**Problem requirements**:
Repeat the listing below word for word, from its first line through the line containing "coord(45,19)", both included.

**Exercise inputs**:
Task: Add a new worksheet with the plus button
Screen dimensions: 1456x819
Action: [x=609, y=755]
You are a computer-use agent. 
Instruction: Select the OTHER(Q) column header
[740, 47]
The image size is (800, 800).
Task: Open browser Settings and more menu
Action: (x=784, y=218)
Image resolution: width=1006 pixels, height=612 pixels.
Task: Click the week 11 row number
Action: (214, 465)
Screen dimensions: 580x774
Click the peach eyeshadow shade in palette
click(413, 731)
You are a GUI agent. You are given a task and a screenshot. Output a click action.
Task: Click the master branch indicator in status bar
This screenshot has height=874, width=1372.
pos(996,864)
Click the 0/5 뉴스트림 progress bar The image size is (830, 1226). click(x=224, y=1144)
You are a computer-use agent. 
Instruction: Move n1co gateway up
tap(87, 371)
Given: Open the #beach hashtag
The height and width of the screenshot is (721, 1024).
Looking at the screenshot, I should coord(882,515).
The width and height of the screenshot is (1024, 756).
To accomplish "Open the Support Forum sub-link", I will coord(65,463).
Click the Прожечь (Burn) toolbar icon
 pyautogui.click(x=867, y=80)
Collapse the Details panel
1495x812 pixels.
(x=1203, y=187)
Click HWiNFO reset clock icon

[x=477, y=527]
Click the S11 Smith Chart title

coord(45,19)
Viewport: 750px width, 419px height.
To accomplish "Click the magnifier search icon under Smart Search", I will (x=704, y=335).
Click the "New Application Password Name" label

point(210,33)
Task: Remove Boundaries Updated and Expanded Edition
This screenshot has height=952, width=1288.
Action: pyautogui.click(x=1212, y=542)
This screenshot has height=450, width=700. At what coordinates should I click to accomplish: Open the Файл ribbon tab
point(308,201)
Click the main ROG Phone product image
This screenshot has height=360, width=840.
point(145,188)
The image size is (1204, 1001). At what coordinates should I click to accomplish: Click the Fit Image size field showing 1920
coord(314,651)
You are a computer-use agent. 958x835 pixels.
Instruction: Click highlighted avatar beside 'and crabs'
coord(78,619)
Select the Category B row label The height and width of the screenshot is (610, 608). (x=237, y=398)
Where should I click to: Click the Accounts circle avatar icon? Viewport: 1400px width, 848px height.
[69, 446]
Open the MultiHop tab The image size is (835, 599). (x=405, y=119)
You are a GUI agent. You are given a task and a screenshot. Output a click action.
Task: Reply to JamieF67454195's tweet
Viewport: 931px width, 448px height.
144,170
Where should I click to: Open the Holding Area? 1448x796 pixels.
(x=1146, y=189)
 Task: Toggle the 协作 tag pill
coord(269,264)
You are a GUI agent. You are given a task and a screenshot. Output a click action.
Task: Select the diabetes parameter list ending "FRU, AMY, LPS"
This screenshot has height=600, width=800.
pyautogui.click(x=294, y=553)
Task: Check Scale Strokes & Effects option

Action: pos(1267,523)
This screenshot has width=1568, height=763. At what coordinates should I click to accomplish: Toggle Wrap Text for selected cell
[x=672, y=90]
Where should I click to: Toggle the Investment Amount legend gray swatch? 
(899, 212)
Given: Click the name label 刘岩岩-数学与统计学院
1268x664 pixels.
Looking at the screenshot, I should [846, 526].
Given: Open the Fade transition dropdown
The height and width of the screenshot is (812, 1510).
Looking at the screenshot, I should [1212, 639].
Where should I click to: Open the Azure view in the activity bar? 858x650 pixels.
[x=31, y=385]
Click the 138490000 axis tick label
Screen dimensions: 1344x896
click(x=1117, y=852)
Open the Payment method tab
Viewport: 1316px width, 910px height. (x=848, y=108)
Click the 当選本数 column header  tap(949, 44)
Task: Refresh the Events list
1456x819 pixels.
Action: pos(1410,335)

**Answer to this problem**:
Task: Add a new worksheet with the plus button
Screen dimensions: 1456x819
Action: [x=609, y=755]
You are a computer-use agent. 
Instruction: Select the OTHER(Q) column header
[740, 47]
The image size is (800, 800).
Task: Open browser Settings and more menu
Action: (x=784, y=218)
Image resolution: width=1006 pixels, height=612 pixels.
Task: Click the week 11 row number
Action: (214, 465)
Screen dimensions: 580x774
Click the peach eyeshadow shade in palette
click(413, 731)
You are a GUI agent. You are given a task and a screenshot. Output a click action.
Task: Click the master branch indicator in status bar
This screenshot has height=874, width=1372.
pos(996,864)
Click the 0/5 뉴스트림 progress bar The image size is (830, 1226). click(x=224, y=1144)
You are a computer-use agent. 
Instruction: Move n1co gateway up
tap(87, 371)
Given: Open the #beach hashtag
The height and width of the screenshot is (721, 1024).
Looking at the screenshot, I should coord(882,515).
The width and height of the screenshot is (1024, 756).
To accomplish "Open the Support Forum sub-link", I will coord(65,463).
Click the Прожечь (Burn) toolbar icon
 pyautogui.click(x=867, y=80)
Collapse the Details panel
1495x812 pixels.
(x=1203, y=187)
Click HWiNFO reset clock icon

[x=477, y=527]
Click the S11 Smith Chart title

coord(45,19)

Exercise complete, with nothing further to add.